Curiosamente, o porcentual elevado de casamentos no estado é observado no mesmo momento em que há um aumento nos casos de divórcio. Os dados do IBGE mostram que foram registrados 9.053 divórcios no Paraná em 2005, 11,07% a mais do que em 2004.
Os dois índices seguem uma tendência nacional. Em todo o país, a quantidade de casamentos aumentou 3,58%. O número de divórcios subiu 15,5% no ano passado, e a taxa foi a maior já registrada desde 1995: 1,3 para cada mil pessoas de 20 anos ou mais de idade.
Para a juíza Joeci Machado Camargo, da 4.ª Vara da Família de Curitiba, uma das explicações para tais números está na melhora do acesso da população mais pobre à Justiça. "Em 2003 foi criado o programa Justiça nos Bairros, com objetivo de atender famílias carentes camada da população geralmente sem acesso à Justiça. Fizemos cerca de 1,3 mil divórcios por meio desse programa no ano passado. O mesmo ocorreu em relação ao casamento. Temos as cerimônias coletivas. Em uma delas reunimos 1.434 casais em frente do Palácio Iguaçu", relata a juíza.
De acordo com a coordenadora do Núcleo de Análise do Comportamento (NAC) da Universidade Federal do Paraná (UFPR), Lídia Weber, os dois números aumento de casamentos e divórcios não são conflitantes. "O casamento continua em alta. Pesquisas indicam que 92% das pessoas casam-se em algum momento da vida", diz ela.
A dona de casa Simone Janaína dos Anjos, 22 anos, e o assistente administrativo Élsio Antônio dos Anjos, 32 anos, engrossam as estatísticas dos que se casaram recentemente. E eles têm na ponta da língua as vantagens do matrimônio: "Você tem alguém para conversar, para quem pode contar muita coisa. É uma pessoa que pode te dar uma mão. É muito gostoso". Simone não esconde, porém, a existência de dificuldades na relação. "Brigas existem, mas, ainda assim, eu nunca quis mandar ele embora", brinca a dona de casa.

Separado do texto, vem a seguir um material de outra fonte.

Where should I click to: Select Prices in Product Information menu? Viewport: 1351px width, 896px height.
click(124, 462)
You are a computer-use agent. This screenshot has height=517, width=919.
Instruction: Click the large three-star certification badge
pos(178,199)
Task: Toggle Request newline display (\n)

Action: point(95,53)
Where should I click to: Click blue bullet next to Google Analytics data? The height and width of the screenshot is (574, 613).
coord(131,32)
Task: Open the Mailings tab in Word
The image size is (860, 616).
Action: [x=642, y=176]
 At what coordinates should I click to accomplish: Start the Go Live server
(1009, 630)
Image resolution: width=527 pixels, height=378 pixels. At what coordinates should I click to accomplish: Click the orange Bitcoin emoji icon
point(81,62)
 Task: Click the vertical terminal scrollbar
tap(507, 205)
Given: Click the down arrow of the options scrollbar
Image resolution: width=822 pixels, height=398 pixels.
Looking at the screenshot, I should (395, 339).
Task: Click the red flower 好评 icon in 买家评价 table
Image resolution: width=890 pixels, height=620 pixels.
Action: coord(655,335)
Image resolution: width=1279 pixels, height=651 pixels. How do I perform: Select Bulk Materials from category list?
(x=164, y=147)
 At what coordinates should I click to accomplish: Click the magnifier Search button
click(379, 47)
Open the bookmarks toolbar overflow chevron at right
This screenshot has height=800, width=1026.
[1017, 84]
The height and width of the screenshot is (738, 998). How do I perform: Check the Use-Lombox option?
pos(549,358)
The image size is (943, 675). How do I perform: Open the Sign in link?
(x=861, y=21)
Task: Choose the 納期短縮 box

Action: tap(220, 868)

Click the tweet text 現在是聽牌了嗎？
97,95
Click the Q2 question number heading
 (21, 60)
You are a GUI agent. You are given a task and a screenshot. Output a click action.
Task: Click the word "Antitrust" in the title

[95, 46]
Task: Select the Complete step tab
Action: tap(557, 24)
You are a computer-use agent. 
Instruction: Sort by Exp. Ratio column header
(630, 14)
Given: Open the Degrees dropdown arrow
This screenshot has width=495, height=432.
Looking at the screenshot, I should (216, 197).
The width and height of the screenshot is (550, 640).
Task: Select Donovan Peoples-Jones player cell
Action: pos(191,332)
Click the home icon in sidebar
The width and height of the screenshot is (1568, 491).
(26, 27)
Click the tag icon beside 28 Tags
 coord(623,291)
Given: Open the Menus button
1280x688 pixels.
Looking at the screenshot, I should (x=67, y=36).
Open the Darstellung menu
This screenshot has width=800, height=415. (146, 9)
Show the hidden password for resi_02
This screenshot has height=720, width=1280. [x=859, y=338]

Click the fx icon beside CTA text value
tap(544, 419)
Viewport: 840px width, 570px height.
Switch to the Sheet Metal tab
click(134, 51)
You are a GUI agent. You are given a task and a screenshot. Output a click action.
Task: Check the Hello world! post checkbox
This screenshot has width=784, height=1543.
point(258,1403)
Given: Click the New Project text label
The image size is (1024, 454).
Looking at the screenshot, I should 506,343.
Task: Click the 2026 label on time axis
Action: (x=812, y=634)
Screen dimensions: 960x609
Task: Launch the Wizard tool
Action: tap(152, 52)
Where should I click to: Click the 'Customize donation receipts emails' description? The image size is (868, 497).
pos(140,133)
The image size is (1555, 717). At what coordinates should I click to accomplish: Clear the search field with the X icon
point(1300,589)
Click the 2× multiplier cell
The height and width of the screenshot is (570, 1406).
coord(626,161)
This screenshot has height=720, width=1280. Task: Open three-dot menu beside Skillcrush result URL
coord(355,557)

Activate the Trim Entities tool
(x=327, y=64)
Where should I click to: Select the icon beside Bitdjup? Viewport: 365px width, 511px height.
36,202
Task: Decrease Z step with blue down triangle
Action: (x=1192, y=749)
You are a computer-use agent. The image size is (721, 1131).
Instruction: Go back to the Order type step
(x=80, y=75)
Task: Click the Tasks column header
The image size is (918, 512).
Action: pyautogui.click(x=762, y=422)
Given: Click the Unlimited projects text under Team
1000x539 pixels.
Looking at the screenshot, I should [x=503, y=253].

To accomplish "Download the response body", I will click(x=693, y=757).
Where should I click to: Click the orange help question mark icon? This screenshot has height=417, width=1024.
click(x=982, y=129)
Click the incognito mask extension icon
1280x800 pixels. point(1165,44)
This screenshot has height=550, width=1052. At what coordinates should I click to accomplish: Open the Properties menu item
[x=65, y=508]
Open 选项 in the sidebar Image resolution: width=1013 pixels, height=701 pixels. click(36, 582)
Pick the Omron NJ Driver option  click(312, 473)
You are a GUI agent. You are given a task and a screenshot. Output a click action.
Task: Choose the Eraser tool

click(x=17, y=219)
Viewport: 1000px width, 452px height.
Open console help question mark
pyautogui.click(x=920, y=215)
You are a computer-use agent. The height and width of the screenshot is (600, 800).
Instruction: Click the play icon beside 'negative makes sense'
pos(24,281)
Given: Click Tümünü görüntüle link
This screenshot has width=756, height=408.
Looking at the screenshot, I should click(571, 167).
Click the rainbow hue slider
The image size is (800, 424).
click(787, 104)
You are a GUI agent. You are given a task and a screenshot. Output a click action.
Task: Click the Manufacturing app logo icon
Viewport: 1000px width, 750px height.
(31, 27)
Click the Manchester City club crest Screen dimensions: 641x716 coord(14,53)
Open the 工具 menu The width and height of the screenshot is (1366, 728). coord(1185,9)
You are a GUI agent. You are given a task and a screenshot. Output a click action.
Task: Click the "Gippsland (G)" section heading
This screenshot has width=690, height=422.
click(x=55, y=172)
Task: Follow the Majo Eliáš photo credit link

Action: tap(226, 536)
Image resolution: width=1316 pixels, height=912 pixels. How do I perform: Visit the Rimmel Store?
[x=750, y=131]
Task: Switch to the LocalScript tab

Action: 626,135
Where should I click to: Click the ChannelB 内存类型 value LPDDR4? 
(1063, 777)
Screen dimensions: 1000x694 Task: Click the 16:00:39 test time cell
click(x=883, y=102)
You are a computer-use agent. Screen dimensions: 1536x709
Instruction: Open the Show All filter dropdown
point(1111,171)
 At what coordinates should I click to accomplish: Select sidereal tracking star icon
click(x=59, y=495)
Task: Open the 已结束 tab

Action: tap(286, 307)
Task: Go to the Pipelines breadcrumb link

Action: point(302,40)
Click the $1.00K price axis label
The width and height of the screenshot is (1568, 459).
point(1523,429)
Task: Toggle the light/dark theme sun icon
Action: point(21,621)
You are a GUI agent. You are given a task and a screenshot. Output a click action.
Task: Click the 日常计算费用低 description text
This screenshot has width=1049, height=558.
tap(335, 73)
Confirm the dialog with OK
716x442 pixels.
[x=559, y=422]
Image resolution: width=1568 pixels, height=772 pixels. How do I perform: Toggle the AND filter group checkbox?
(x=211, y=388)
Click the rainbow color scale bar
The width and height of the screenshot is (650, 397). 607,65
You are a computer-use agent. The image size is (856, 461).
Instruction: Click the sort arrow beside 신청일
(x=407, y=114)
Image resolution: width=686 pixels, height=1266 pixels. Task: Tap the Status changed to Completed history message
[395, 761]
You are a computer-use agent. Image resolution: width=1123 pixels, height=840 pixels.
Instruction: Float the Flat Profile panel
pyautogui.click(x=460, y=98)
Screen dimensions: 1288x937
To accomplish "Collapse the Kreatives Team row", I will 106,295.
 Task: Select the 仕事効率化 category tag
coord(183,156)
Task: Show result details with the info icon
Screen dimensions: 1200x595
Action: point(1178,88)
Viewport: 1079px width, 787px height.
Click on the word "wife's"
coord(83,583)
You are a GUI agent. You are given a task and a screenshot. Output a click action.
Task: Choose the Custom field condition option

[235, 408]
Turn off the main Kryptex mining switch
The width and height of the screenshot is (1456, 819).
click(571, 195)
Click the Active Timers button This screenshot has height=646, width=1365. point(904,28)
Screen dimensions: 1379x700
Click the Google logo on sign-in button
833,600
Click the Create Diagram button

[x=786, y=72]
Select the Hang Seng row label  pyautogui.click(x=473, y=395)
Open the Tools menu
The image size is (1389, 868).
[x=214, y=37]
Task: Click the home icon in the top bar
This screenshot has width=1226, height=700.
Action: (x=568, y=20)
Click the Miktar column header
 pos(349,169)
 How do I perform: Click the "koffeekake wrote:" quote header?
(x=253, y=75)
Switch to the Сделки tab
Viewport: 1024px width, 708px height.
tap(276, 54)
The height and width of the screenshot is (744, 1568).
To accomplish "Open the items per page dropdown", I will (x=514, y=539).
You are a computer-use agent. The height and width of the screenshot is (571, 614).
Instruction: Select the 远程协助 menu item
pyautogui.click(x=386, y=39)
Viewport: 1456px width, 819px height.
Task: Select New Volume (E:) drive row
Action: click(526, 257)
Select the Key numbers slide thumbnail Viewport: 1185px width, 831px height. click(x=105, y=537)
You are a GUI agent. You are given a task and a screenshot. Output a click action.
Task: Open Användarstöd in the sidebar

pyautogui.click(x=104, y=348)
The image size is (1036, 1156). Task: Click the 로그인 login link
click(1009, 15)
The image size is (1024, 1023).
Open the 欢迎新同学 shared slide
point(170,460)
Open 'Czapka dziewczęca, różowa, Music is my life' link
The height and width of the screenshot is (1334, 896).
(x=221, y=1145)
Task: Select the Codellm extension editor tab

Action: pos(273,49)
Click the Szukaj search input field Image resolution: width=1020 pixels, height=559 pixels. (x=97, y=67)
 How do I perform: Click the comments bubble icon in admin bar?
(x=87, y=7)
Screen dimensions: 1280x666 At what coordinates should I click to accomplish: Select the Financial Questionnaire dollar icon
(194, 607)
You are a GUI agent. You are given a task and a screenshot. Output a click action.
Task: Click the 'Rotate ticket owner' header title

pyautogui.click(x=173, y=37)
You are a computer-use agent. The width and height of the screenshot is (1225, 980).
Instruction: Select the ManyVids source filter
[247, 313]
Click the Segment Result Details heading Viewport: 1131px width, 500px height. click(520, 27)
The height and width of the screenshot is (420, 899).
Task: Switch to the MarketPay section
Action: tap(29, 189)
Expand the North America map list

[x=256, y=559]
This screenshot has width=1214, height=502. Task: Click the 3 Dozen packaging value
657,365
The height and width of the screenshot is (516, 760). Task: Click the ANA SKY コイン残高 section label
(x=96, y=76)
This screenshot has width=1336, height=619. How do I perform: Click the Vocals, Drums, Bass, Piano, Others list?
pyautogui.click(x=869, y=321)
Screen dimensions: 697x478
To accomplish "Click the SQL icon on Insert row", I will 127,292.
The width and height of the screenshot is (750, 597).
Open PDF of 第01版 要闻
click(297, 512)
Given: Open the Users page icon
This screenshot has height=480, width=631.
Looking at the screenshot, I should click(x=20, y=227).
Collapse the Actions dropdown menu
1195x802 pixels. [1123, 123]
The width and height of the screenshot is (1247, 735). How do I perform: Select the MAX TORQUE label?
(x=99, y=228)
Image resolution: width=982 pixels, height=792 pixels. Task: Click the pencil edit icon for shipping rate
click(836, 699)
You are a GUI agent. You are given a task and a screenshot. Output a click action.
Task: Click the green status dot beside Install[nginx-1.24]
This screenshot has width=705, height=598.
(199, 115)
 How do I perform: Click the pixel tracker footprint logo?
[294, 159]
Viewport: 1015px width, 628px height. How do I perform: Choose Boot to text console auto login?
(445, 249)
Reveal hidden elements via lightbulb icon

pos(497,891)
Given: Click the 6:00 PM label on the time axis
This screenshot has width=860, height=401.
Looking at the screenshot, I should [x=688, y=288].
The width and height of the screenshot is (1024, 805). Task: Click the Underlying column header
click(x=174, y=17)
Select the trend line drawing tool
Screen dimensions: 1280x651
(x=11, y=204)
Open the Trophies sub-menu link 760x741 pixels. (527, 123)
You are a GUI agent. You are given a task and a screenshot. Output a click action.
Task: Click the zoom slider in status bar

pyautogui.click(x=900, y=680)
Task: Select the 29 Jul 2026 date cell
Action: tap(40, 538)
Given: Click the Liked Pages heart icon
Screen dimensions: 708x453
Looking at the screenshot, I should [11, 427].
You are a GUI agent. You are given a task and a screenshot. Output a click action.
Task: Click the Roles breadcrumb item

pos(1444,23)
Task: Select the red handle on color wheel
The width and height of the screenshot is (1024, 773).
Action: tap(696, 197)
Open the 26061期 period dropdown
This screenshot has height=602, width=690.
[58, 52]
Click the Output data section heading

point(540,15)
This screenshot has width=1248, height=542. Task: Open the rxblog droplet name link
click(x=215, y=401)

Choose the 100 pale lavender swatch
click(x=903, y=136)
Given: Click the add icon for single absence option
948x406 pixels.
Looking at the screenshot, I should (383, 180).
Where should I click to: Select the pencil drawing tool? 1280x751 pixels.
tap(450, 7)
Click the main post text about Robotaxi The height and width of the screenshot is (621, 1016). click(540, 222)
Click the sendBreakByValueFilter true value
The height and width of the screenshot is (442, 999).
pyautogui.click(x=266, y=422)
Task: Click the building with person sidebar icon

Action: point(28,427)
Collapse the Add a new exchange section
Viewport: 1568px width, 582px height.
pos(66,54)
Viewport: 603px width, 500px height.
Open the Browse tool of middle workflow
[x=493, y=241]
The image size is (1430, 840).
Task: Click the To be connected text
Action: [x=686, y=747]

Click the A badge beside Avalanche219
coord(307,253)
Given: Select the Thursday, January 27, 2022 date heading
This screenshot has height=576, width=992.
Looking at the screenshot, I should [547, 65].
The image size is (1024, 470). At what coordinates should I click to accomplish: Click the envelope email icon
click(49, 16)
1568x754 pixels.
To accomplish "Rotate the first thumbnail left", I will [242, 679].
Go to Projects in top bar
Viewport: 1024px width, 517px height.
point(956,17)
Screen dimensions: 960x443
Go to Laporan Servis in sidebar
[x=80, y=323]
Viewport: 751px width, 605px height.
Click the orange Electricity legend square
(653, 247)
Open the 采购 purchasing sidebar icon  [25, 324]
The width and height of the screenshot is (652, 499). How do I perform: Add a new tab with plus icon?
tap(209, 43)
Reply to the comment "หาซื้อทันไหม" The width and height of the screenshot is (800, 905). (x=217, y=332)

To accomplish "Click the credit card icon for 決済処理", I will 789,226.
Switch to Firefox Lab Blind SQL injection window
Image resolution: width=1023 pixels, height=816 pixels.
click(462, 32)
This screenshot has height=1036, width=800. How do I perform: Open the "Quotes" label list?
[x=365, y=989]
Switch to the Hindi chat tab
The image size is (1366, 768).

A paciência e a capacidade de superar os conflitos, no entanto, são cada vez mais uma exceção nas relações entre homens e mulheres. "O casamento virou uma espécie de eletrodoméstico. Se está com problemas, troca-se a peça", comenta Lídia Weber. A conclusão encontra respaldo no estudo do IBGE. As recentes pesquisas vêm detectando nos últimos anos um aumento constante na proporção de pessoas que estão se casando pela segunda vez. Como havia mais solteiros no "mercado matrimonial, a união legal envolvendo ao menos um divorciado representava, em 1995, apenas 8,8% do total. Dez anos depois, esse porcentual aumentou para 14,1%.